On the concept, these were clear, but Steve Laser, who was at the 2001 Tokyo Auto Show, wrote:

“The concept was built on a truss-style frame and dressed with polycarbonate panels fastened with screws for easy removal. Aluminum alloy or multi-hued plastic panels could be interchanged to create a different look.”

To allow for this, the Unibox structure had to be built differently: check out the photos below of the beautifully-constructed metal truss-like roll cage. (If you read this story at my website, most photos can be enlarged to fullscreen.)

Whoever did the exquisite machining for this concept should know that my admiration for their abilities is 23 years late.

Next, I adore concept car gimmicks, so how about a folding electric pallet jack for moving heavy items into and around the Unibox?

Once work is finished, Unibox had space for two folding electric minibikes (Caixa and Mobimoba) in its doors to zip its occupants away for some R&R. When batteries run dry, an onboard generator built into the Unibox was ready to supply power.

I grew up reading Dennis Simanaitis, former Engineering Editor at Road & Track magazine, and he’s another fan of the Unibox, writing at his website

“JUST AS architects sometimes design cars, automotive designers have been known to think architecturally. The Honda Unibox, exhibited at the 2001 Tokyo Motor Show, sets a record in this regard. Bizarre? Yes. Impractical? Agreed.
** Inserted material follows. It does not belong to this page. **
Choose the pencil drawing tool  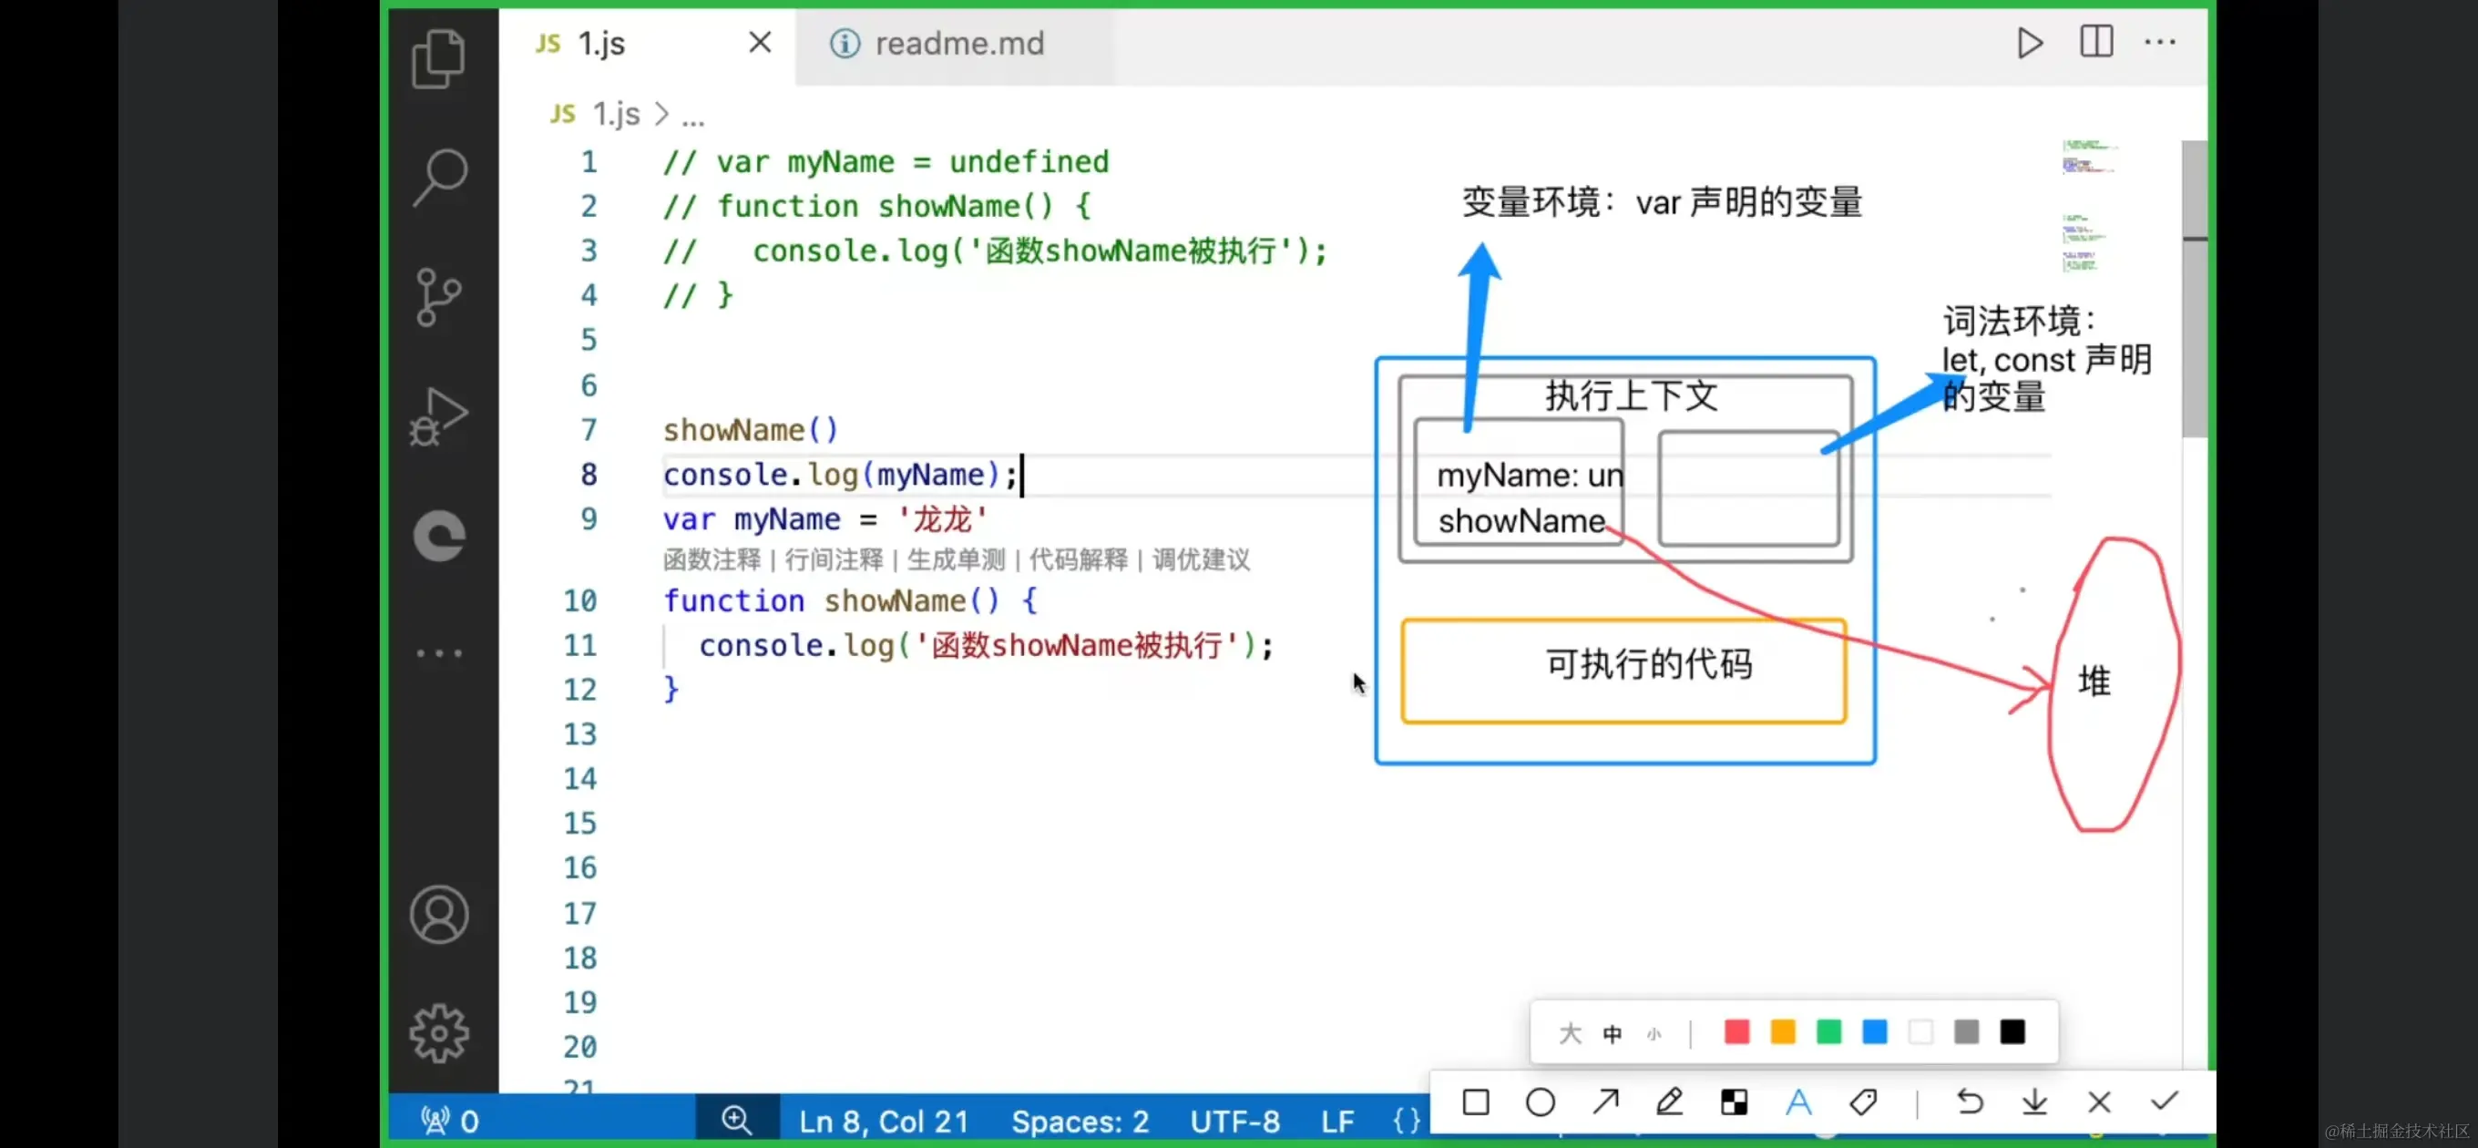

But great fun—and thoughtful in its details.”

Speaking of Unibox details, half of them could be from the spec sheet of your average 2024 people-mover:

  • 4-cylinder Hybrid powertrain
  • Modular seating
  • Folding, movable central (possibly a touchscreen) display
  • Widescreen LCD rearview mirror
  • Drive-by-wire (via joystick)
  • Active headlights
  • Flat interior floor
  • Heads-up display
  • Radar & exterior cameras for crash avoidance systems 

Other aspects, however, still haven’t made it into production:

  • Shock absorbers built into the wheels
  • Swappable body panels
  • Joystick steering / throttle / brakes
  • External airbags for pedestrian collisions

Where do you stand on the Unibox? Confidently, without reservations — or wary of unwanted glances and thrown rocks?